Hilangnya rasa nasionalisme dengan tidak mau menghormati bendera dan tidak mau
menyanyikan Indonesia Raya menjadi rentan disusupi faham dan budaya dari luar yang
bertujuan merusak stabilitas bangsa dan negara. Sudah terbukti semua yang menjadi
pelaku bom bunuh diri adalah remaja dan pemuda. Oleh karena itu generasi muda yang
menjadi generasi penerus bangsa Indonesia sangat rentan dicemari dan dipengaruhi faham
radikal.

Gerakan penyebaran faham radikal anti pemerintah sudah semakin meluas, dukungan
kepada partai politik yang berbasis islam sudah semakin menurun akibat parpol Islam
dianggap tidak lagi mewakili aspirasi kaum radikal. Begitu juga jumlah Golongan Putih
(Golput) pada pemilu juga semakin banyak, akibat kampanye pemerintah adalah
pemerintah kafir dan sistem demokrasi adalah pemurtadan. Jika terjadi semacam
pembiaran tanpa ada tindakan yang komprehensif maka calon perekrutan kelompok
radikal di kalangan masyarakat dari berbagai profesi dan tingkat ekonomi akan semakin
bertambah dan semakin banyak.

Saran
1. Melakukan pemetaan radikalisme di berbagai daerah dan lapisan masyarakat.

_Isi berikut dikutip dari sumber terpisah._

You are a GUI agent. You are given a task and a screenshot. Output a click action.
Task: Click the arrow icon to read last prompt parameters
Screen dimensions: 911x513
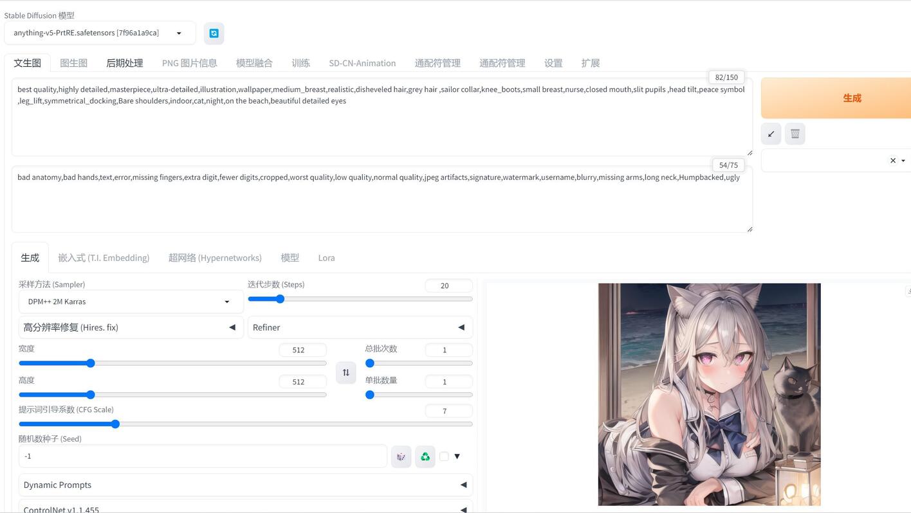tap(771, 134)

2. Mengembangkan lagi program sejenis GBHN (Garis-garis besar Haluan Negara) dan
P4 (dengan metoda dialogis, bukan indoktrinasi) sebagai kontra-ideologi untuk
cegah penyusupan ideologi radikal.
3. Melarang napi kasus terorisme memberi ceramah, khutbah dan pengisi materi
pengajian di penjara, kecuali setelah disetujui isi materi penyampaiannya.
4. Mengembangkan kegiatan penggalangan dukungan dan kepedulian seluruh
komponen masyarakat dan pemerintah dalam rangka mencegah dan menangkal
penyebaran faham radikal dan aksi terorisme.